Considering the small sample, the histogram of vanadium content could have come from a normal distribution, but when we inspect the box plot that breaks down this distribution by zone, we realize that the left tail of the histogram comes mainly from Sub-Mulinia and Wilhelm, while the right tail is mostly Upper Mulinia. It would make sense to plot histograms for each zone separately, but the sample sizes within each zone would be very small and you wouldn't learn much more than the box plot shows.
The overall distribution of iron content is positively skewed. The Upper Mulinia zone has lower iron concentrations than the other zones.
The overall distribution of beryllium content is positively skewed. The Upper Mulinia zone has higher beryllium concentrations than the other zones, and two unusually high values (outliers on the box plot).
The overall distribution of saturated hydrocarbons is positively skewed. The Upper Mulinia zone has lower saturated hydrocarbons than the other zones.
The overall distribution of aromatic hydrocarbons is positively skewed. The Wilhelm zone has lower aromatic hydrocarbons than the other zones.
Since the data are listed in an arbitrary order within each zone, there is no reason for adjacent observations to be more closely related to each other than observations further apart, so time series plots and lag plots would be inappropriate.
Do graphical analyses using comparative box plots to compare crack growth rates between the three frequencies, between the three environments, and between the nine different combinations of frequency and environment. Repeat using the log of crack growth rate. State your conclusions. (The question asks for a test of hypothesis and an analysis of residuals but you are not expected to do those for this assignment.)
Loading frequency of 0.1 gives a much wider range of crack growth rates than the two higher frequencies; the highest frequency gives a consistently low growth rate.
This result appears strange; in the Saltwater and Water environments, the crack growth rate can be as low as it is in Air, or it can be much higher. There isn't much difference between the Saltwater and Water environments.
Looking at all 9 combinations of Environment and Loading Frequency separately, the confusing result of the previous box plot is explained.
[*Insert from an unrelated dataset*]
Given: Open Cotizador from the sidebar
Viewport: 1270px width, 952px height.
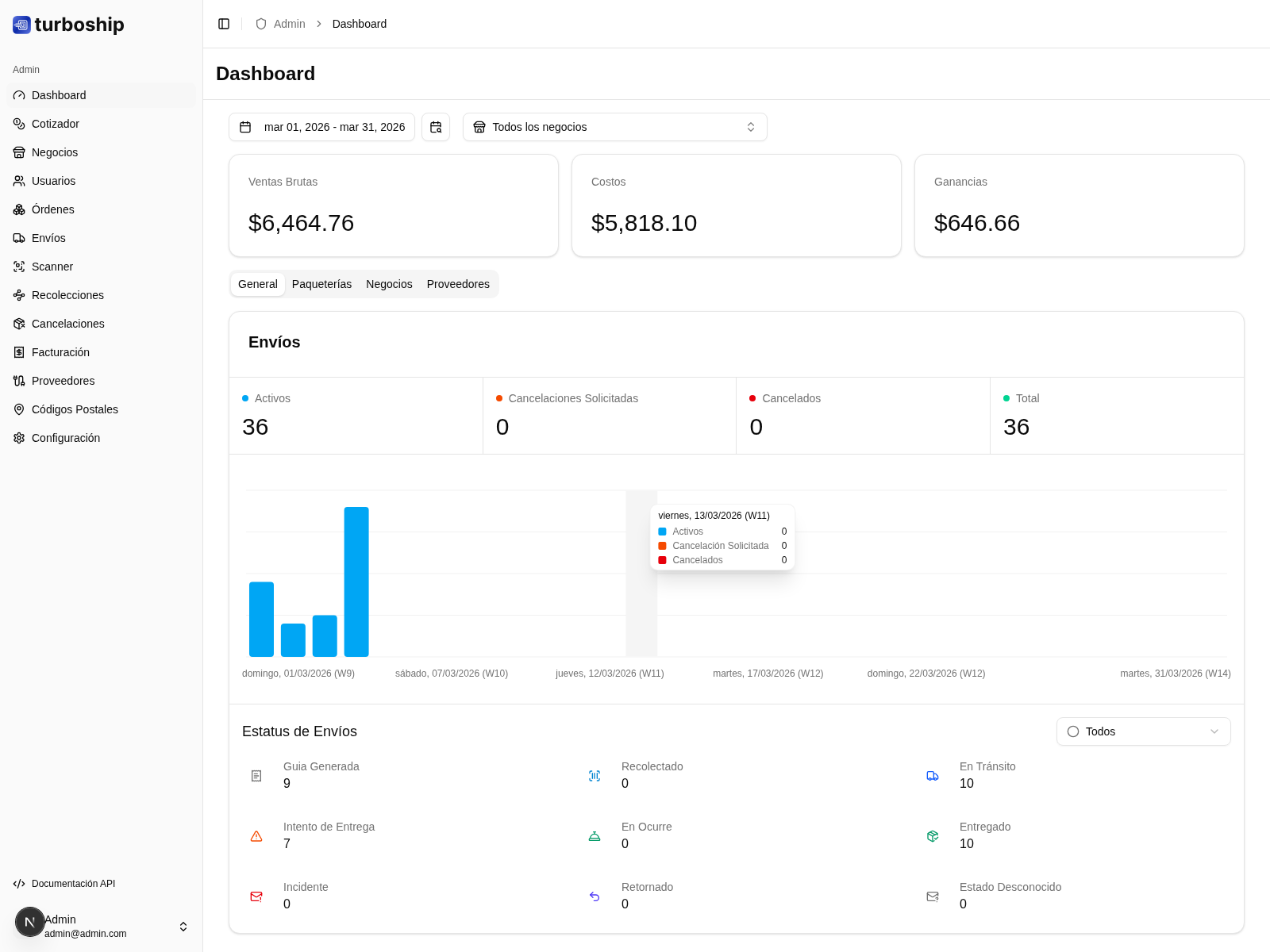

Crack growth rate is relatively low in Air at any loading frequency. In Water or Saltwater the growth rate is the same as in Air at loading frequency 10, it is a bit higher at loading frequency 1, and much higher at loading frequency 0.1.
In the jargon of factorial designs, this is called an "interaction"; the effect of loading frequency is different in different environments.
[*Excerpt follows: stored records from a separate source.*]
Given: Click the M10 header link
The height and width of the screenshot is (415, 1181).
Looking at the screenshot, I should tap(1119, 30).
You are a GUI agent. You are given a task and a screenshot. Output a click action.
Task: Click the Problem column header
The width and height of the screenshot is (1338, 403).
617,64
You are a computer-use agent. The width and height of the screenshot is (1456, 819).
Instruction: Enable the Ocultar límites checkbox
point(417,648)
Taking logarithms pulls in the high values and stretches out the low values, making positively skewed distributions more symmetric. Applied to the preceding box plots, it doesn't change the first two graphs very much, but the third one, with the 9 combinations of Environment and Loading Frequency shown separately, shows a more equal spread in the 9 distributions. (This will be important later; the standard analysis of a factorial design requires each treatment group to have the same variance.)
Note that in R we can specify a logarithmic axis with original units. In other packages, we may have to define a new variable as the log of crack growth rate and the Y-axis will be linear in logarithmic units.
Note: In this course, log is always natural logarithm.